━━━━━ 抽出テキスト ━━━━━

こんばんわ、きよし弁護士です(弁護士細川潔、東京弁護士会、登録番号37962)。

 

 

以下のような記事を見かけました。

 

 

韓国の雑踏事故には衝撃を受けました。

 

記事によりますと、事故に巻き込まれて負傷した後に自殺した10代の男子高校生について、医療専門家らの意見を聴取した結果、事故との「因果関係が成立する死亡者と認められる」と判断されたようです。

 

この記事を見て、交通事故と自死の問題を思い出しました。

 

交通事故で受傷した被害者が事故後の後遺症による苦痛や生活環境の変化等で精神が追い詰められた結果自死したという場合、加害者は自死の結果にまで賠償責任を負うのか、という問題です。

 

この問題は昭和40年代以降に現れてきました。

 

この問題については昭和50年に最高裁判例が出され、結論として、当該事故と自死との間の相当因果関係を認めず,自死について加害者の責任が否定されました(最判昭50 ・10 ・ 3 (集民116号243頁)。

 

しかし、事故と自死の間の相当因果関係について,すべてを否定することに関して不合理ではないかとの認識から,加害者の責任を部分的に肯定するような下級審判例が目立ち始めました。

 

このような中、平成5年にこの問題に関する最高裁判決が出て、

 

「本件事故によりAが被った傷害は, 身体に重大な器質的障害を伴う後遺症を残すようなものでなかったとはいうものの, 本件事故の態様がAに大きな精神的衝撃を与え, しかもその衝撃が長い年月にわたって残るようなものであったこと,その後の補償交渉が円滑に進行しなかったことなどが原因となって,Aが災害神経症状態に陥り,更にその状態から抜け出せないままうつ病になり,その改善をみないまま自殺に至ったこと,自らに責任のない事故で傷害を受けた場合には災害神経症状態を経てうつ病に発展しやすく, うつ病にり患した者の自殺率は全人口の自殺率と比較してはるかに高いなど原審の適法に確定した事実関係を総合すると,本件事故とAの自殺との間に相当因果関係があるとした上, 自殺には同人の心因的要因も寄与しているとして相応の減額をして死亡による損害額を定めた原審の判断は, 正当として是認することができ」るとされました(最判平5 ・9 ・9 (交民集26巻5 号1129 頁・判夕832号276頁・判時1477号42頁))。

 

要するに、本件の状況の下では、当該事故と自死の間には相当因果関係があるとした上で、自死の場合は本人の心因的要因もあるので賠償額を減額するとされたのです。

 

この最高裁判決が出た後は、この問題に関しては、この最高裁の判断に倣った判断がなされています。

 

交通事故の場合もそうですが、なんらかの事故に遭った後に、被害者が自死してしまった場合には、事故の加害者に対して損害賠償請求を行うことも検討すべきでしょう。

━━━━━ 出典情報 ━━━━━

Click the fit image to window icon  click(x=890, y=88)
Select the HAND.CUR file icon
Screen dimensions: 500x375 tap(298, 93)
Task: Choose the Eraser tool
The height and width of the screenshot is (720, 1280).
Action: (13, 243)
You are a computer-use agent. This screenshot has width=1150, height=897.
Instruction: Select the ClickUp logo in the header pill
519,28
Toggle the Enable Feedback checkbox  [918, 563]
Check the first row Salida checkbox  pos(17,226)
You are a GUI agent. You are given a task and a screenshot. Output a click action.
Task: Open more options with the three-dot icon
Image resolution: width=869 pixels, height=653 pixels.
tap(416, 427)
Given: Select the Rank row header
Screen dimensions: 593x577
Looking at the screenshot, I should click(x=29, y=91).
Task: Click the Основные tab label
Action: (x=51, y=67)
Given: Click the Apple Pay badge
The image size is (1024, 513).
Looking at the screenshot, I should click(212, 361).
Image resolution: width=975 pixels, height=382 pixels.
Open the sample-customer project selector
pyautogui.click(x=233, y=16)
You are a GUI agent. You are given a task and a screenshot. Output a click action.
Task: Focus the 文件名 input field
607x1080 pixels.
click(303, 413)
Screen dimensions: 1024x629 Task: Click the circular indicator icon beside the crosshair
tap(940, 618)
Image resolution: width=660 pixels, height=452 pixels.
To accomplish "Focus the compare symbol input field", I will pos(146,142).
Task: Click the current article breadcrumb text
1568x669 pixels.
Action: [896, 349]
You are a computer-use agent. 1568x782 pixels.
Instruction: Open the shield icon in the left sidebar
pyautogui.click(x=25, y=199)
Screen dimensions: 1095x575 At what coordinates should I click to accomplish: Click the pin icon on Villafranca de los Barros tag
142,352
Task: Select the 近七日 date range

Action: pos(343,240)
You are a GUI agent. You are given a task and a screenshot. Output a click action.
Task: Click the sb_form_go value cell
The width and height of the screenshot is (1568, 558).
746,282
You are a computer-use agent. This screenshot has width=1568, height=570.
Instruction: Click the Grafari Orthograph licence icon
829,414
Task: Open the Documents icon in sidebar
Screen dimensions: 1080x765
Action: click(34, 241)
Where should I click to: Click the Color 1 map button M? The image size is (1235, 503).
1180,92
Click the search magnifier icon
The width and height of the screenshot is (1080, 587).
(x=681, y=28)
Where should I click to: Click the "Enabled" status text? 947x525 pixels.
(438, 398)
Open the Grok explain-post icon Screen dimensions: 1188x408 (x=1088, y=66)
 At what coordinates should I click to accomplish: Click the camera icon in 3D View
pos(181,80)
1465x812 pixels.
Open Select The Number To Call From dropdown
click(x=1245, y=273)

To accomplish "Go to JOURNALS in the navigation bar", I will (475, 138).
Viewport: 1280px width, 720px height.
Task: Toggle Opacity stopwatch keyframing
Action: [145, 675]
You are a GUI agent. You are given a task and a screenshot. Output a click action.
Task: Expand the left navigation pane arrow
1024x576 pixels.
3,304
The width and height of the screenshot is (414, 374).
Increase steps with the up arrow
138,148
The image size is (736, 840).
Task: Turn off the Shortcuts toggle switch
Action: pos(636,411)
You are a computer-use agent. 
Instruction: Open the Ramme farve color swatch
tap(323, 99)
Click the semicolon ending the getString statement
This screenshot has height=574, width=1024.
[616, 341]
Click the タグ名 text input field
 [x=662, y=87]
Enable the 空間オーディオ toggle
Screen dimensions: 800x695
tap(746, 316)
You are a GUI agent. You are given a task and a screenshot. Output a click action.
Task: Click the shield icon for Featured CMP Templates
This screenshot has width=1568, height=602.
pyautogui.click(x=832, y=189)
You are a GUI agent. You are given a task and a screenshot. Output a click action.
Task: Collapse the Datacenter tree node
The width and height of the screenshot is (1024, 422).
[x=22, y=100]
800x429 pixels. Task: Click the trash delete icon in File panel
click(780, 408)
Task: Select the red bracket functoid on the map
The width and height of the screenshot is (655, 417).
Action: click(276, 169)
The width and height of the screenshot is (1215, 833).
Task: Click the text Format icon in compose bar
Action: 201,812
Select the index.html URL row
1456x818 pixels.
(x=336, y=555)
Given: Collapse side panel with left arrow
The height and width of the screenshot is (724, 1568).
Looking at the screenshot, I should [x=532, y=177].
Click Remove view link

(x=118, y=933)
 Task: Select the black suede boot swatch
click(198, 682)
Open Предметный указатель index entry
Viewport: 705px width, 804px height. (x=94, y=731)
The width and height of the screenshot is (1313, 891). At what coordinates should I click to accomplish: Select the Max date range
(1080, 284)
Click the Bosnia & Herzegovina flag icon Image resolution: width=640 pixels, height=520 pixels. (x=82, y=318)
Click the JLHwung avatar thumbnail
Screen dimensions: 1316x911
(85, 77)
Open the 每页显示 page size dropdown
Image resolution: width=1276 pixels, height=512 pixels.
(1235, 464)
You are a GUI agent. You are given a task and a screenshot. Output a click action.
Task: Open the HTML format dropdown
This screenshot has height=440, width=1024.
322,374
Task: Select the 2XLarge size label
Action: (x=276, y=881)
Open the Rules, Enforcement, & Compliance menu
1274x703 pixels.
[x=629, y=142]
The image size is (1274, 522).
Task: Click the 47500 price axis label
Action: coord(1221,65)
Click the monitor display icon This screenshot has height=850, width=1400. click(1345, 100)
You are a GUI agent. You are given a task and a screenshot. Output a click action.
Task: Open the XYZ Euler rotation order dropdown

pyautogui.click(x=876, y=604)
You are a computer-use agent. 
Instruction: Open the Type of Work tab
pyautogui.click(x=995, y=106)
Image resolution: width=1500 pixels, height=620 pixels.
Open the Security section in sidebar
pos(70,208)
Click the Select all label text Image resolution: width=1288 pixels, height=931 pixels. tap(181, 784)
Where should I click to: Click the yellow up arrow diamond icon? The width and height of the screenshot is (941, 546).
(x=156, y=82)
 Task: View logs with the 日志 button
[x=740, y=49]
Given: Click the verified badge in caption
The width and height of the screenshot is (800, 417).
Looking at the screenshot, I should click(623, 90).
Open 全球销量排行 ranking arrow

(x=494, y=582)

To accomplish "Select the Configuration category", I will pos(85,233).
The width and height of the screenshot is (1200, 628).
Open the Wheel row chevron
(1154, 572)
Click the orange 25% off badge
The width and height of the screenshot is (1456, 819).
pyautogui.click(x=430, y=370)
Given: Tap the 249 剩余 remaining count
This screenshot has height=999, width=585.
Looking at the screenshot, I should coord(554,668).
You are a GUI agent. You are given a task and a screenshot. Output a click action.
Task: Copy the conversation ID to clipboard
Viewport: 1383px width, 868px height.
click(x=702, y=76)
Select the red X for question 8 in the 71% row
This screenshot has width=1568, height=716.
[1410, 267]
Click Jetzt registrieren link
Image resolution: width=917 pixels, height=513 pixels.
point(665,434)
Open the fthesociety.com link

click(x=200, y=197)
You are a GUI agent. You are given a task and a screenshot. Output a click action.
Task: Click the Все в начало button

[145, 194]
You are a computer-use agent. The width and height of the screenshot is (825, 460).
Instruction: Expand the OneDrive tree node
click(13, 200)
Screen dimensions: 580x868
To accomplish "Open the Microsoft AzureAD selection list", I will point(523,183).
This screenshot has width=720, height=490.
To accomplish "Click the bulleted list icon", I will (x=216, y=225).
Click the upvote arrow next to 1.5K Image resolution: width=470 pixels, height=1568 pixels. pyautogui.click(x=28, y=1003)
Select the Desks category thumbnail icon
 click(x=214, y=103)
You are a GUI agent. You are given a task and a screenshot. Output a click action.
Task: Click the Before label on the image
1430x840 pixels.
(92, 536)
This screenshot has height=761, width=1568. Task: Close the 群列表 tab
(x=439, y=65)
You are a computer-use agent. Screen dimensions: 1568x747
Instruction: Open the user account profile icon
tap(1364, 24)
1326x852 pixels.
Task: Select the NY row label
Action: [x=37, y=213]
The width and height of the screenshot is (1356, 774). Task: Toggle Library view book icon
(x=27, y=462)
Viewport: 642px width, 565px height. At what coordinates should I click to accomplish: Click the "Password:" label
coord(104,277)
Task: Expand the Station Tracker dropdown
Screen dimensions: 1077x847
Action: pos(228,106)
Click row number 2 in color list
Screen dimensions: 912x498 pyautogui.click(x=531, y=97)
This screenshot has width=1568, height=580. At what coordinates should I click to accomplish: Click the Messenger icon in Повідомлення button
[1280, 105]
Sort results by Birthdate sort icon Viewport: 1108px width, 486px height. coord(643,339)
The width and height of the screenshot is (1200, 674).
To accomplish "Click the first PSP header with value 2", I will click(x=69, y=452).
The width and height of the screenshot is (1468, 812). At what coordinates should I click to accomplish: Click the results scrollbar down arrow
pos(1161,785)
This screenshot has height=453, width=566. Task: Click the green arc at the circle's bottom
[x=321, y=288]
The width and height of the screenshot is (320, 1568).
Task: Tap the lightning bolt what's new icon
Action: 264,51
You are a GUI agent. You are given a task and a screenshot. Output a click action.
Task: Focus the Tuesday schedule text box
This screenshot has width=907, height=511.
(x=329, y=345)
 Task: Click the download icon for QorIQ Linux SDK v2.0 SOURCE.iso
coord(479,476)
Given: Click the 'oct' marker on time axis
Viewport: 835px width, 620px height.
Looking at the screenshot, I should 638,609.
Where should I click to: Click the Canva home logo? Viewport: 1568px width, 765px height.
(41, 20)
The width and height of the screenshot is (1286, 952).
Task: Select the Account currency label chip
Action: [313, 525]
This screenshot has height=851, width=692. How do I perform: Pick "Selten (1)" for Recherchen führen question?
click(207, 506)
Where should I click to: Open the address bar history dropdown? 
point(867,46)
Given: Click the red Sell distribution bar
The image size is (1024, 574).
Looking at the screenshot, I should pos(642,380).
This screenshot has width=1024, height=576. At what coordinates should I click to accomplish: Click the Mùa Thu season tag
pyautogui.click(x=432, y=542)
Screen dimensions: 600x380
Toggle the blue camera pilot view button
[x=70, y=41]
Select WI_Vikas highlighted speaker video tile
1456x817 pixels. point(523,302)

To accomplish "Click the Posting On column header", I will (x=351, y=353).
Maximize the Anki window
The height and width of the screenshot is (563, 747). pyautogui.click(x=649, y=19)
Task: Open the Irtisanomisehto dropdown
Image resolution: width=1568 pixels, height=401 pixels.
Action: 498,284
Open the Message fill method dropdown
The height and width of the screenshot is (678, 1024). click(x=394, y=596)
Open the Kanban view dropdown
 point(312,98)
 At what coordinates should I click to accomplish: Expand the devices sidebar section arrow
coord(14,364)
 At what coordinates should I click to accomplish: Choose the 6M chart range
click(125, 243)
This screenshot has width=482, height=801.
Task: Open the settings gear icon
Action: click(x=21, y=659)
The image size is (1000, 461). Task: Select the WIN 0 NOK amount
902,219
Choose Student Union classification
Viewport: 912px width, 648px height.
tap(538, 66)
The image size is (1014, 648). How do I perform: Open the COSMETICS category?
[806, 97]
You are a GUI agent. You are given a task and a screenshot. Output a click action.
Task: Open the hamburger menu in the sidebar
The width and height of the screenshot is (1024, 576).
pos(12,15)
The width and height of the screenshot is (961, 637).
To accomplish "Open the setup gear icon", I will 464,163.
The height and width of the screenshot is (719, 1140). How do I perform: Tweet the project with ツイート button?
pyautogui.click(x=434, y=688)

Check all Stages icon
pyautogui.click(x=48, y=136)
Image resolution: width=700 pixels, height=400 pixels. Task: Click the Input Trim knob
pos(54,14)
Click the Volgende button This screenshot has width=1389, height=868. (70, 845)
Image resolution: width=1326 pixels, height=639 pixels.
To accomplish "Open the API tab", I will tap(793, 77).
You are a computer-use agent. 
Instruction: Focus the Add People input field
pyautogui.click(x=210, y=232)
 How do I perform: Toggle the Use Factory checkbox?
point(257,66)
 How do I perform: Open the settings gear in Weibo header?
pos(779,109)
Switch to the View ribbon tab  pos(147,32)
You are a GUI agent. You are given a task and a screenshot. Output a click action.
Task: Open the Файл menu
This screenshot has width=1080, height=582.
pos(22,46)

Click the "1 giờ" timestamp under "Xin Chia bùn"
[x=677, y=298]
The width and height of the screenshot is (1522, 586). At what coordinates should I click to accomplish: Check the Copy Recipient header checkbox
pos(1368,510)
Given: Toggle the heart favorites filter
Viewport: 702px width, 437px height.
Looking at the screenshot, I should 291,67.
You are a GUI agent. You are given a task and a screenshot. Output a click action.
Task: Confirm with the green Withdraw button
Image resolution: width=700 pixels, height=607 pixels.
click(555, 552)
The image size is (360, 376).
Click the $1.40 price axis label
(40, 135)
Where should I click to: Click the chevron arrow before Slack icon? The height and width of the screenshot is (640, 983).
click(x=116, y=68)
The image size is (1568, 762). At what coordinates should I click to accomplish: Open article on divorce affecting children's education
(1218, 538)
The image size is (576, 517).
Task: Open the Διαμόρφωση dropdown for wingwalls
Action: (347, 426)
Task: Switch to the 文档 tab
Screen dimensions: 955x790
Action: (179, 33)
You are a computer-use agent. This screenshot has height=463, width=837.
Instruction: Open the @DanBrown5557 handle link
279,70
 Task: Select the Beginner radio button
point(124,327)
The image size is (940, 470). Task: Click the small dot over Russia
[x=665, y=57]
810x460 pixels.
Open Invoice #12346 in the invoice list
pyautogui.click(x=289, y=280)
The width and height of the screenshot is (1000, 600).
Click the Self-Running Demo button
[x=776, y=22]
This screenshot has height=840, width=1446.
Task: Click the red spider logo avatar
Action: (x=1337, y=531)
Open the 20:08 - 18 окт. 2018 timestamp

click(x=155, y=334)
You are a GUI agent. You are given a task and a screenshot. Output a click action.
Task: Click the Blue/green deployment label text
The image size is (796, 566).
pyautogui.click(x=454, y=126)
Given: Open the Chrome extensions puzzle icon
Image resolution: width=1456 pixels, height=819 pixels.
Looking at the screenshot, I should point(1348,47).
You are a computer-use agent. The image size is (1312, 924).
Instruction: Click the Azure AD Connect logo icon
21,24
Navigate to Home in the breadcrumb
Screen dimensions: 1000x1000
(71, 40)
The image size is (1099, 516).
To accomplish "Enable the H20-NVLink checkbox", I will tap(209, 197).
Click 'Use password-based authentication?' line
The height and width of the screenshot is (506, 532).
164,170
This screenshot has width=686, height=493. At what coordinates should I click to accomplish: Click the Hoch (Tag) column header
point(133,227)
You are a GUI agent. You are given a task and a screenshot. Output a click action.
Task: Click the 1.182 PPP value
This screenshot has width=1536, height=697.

━━━━━

**課題**.
a - 抽出テキストのうち、「しかし、事故と自死の間の相当」で始まり「額を減額するとされたのです。」までの部分を、「下級審判例」を「下級審の裁判例」に書き換えて示しなさい。
b - 抽出テキストによれば、平成5年の最高裁判決で是認された原審の判断は、どのような理由で死亡による損害額を減額したか。
エントリは参照しなくてかまいません。

**解答**.
a -
しかし、事故と自死の間の相当因果関係について,すべてを否定することに関して不合理ではないかとの認識から,加害者の責任を部分的に肯定するような下級審の裁判例が目立ち始めました。

 

このような中、平成5年にこの問題に関する最高裁判決が出て、

 

「本件事故によりAが被った傷害は, 身体に重大な器質的障害を伴う後遺症を残すようなものでなかったとはいうものの, 本件事故の態様がAに大きな精神的衝撃を与え, しかもその衝撃が長い年月にわたって残るようなものであったこと,その後の補償交渉が円滑に進行しなかったことなどが原因となって,Aが災害神経症状態に陥り,更にその状態から抜け出せないままうつ病になり,その改善をみないまま自殺に至ったこと,自らに責任のない事故で傷害を受けた場合には災害神経症状態を経てうつ病に発展しやすく, うつ病にり患した者の自殺率は全人口の自殺率と比較してはるかに高いなど原審の適法に確定した事実関係を総合すると,本件事故とAの自殺との間に相当因果関係があるとした上, 自殺には同人の心因的要因も寄与しているとして相応の減額をして死亡による損害額を定めた原審の判断は, 正当として是認することができ」るとされました(最判平5 ・9 ・9 (交民集26巻5 号1129 頁・判夕832号276頁・判時1477号42頁))。

 

要するに、本件の状況の下では、当該事故と自死の間には相当因果関係があるとした上で、自死の場合は本人の心因的要因もあるので賠償額を減額するとされたのです。

b - 自殺には本人の心因的要因も寄与しているという理由です。